O ministro da Justiça, Tarso Genro, disputa com os colegas Nelson Jobim e Mangabeira Unger a medalha de ouro de maior falastrão do PT-governo. Semana passada, falou que o número de agentes da Abin envolvidos na Operação Satiagraha foi irrelevante. E comentou que o fundamental no caso é confirmar a legalidade da ação policial.

Genro explicou que a atividade do pessoal da PF é limitada, restrita à coleta de dados, e se os agentes extrapolam com prisões e escutas telefônicas abusivas serão punidos. Adiantou também Sua Excelência, a determinação de facilitar a entrega para a perícia das maletas de arapongagem existentes no âmbito do seu ministério.
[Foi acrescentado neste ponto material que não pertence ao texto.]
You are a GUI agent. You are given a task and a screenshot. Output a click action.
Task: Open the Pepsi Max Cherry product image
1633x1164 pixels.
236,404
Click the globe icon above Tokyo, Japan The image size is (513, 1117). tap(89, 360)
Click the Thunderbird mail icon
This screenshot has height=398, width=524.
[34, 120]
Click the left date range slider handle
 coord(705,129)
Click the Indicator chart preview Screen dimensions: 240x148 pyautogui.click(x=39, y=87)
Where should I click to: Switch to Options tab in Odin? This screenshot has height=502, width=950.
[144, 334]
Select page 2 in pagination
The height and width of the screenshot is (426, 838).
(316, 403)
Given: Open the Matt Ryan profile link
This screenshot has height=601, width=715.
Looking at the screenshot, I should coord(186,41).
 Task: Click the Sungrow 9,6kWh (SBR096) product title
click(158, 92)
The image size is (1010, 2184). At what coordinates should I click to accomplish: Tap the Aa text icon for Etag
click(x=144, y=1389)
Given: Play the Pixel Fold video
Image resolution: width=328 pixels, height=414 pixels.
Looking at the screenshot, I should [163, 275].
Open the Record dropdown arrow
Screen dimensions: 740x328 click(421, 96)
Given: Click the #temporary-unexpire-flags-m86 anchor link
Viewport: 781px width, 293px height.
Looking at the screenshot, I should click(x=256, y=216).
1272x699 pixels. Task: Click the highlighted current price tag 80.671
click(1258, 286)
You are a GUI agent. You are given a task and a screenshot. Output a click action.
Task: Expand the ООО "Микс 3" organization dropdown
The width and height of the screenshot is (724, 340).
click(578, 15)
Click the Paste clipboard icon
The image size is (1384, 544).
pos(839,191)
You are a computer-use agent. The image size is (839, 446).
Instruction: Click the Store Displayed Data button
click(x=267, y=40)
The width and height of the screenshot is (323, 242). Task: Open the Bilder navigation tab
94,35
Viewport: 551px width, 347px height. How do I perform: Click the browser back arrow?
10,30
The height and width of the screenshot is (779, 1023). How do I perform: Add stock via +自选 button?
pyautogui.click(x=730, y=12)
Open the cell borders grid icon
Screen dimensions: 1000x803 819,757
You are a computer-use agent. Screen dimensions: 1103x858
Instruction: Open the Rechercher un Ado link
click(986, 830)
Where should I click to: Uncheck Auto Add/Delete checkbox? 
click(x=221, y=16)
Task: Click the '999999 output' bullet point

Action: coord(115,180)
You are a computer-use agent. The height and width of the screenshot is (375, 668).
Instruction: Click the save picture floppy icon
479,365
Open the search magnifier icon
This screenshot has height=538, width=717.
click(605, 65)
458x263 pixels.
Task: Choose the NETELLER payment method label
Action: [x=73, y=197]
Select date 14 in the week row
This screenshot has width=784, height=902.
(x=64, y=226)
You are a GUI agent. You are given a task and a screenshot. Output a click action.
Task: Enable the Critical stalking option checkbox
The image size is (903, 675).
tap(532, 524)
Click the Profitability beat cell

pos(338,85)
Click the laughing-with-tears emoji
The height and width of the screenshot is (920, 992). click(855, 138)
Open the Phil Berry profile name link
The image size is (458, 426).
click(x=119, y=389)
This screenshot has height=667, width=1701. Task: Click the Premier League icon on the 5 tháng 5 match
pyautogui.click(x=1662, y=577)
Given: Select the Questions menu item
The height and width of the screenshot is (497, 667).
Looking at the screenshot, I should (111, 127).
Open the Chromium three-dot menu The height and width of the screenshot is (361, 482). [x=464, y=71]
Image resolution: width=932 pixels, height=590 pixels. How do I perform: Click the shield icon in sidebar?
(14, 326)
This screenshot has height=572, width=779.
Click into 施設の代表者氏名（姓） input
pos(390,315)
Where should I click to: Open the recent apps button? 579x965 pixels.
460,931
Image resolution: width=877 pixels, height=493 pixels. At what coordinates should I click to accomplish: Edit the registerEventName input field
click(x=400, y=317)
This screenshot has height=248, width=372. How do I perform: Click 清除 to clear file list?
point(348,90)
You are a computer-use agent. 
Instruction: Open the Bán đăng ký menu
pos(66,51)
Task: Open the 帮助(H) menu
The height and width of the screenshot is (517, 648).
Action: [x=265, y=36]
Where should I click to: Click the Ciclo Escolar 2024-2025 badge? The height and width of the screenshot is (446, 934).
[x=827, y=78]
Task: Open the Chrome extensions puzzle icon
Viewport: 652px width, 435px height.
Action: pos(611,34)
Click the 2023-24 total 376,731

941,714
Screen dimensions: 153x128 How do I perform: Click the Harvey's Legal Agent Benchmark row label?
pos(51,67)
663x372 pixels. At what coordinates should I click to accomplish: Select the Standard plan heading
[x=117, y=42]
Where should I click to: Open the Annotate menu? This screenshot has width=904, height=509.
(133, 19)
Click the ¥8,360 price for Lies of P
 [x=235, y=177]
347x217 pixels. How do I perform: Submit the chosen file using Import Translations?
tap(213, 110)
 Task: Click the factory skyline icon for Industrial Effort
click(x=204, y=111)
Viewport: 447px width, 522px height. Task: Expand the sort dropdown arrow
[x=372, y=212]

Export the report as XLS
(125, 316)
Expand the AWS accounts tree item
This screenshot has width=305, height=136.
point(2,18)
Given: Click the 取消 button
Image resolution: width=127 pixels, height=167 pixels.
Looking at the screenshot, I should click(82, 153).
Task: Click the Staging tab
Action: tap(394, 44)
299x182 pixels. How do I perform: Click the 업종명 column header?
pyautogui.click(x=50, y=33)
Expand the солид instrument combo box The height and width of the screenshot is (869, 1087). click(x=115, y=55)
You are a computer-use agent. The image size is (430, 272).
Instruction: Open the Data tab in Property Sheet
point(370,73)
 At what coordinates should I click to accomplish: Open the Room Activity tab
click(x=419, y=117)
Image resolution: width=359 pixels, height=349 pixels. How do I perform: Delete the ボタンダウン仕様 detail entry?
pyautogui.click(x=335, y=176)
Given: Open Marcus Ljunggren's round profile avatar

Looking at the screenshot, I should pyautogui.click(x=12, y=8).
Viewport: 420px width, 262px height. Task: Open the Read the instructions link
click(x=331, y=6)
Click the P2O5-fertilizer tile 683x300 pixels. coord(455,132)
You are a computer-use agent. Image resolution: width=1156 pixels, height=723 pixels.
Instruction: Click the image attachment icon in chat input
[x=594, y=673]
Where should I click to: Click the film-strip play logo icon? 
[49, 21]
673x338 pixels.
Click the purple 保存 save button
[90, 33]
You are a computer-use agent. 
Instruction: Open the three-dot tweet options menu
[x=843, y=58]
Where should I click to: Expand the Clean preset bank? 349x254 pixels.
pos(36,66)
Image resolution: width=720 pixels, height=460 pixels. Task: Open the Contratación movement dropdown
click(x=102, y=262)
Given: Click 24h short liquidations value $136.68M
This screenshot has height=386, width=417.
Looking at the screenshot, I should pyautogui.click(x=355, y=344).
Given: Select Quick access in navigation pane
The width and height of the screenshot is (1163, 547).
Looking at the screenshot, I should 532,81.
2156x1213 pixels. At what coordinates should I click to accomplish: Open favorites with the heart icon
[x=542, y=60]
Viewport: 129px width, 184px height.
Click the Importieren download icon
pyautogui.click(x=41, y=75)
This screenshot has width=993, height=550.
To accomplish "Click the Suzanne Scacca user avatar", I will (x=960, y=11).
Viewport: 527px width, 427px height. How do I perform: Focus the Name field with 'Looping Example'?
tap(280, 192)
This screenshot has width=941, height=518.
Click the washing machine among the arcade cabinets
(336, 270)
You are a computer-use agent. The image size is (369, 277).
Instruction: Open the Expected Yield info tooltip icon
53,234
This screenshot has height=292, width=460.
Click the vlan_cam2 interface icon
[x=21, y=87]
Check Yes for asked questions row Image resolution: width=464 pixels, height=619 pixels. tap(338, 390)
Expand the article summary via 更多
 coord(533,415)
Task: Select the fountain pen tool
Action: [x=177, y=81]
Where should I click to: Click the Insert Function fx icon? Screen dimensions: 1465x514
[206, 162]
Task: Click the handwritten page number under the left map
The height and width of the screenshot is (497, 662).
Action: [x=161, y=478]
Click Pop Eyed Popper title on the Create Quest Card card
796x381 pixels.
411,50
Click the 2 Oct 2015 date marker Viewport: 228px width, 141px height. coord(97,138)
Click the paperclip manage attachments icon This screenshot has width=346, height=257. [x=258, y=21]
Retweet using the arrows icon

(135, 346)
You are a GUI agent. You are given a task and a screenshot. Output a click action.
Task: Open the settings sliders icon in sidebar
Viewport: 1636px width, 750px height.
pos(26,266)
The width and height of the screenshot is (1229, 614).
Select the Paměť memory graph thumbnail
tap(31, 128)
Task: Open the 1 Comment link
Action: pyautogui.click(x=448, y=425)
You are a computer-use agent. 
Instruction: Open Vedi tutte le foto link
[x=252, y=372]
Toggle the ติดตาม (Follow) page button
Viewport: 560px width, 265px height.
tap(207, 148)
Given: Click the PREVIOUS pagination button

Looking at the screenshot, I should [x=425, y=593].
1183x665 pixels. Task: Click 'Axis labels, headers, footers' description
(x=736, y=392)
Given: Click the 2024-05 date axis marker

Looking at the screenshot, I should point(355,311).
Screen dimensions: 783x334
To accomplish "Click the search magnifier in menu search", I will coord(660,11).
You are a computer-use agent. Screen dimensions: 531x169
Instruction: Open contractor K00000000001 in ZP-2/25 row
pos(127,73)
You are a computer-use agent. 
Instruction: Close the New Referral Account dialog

A gente nunca sabe se o Ministro da Justiça fala para valer ou vai se desdizer depois que o presidente Lula da Silva o desautorizar, mas desta vez vê-se que dá uma satisfação ao presidente do STF, Gilmar Mendes, raivoso com os grampos que lhe atingiram.

Satisfazendo aos que consideraram a ação policial na Operação Satiagraha e seus desdobramentos, Tarso Genro cedeu 11 maletas de interceptação, sendo dez da Polícia Federal e uma do Departamento Penitenciário Nacional.

Faltou atender a decisão judicial com as maletas da Abin e da Polícia Rodoviária Federal alegando que essas não interceptam ligações. Isto é conversa para boi dormir, apenas revela que no Brasil tem até espionagem estradeira! Sim, porque não há razão de policiais rodoviários usarem tais artefatos de escuta telefônica.

A descoberta da Grampolândia por causa da gravação de uma conversa entre o ministro Gilmar Mendes e o senador Demóstenes Torres, abortou, na verdade, a instalação de um Estado Policial a gosto dos fascistas do PT-governo.

Na marcha para o continuísmo, o lulismo-petismo fere realmente o Estado de Direito e atropela o cidadão na sua privacidade. Esta situação ficou expressa no comentário do falastrão Ministro da Justiça revelando à imprensa que deixou de ter conversas importantes ao telefone há muito tempo para evitar ser grampeado…

Ora, se a maior autoridade do Ministério da Justiça teme a interceptação de suas conversas, o que falar do cidadão comum! Aliás, viu-se isto no brutal atentado patrocinado pelo ex-ministro Antonio Palocci no caso do caseiro Francenildo.

Para barrar a marcha batida para a ditadura dos pelegos é necessária a apuração urgente da representação de Gilmar Mendes pedindo a identificação dos autores do grampo em seu gabinete.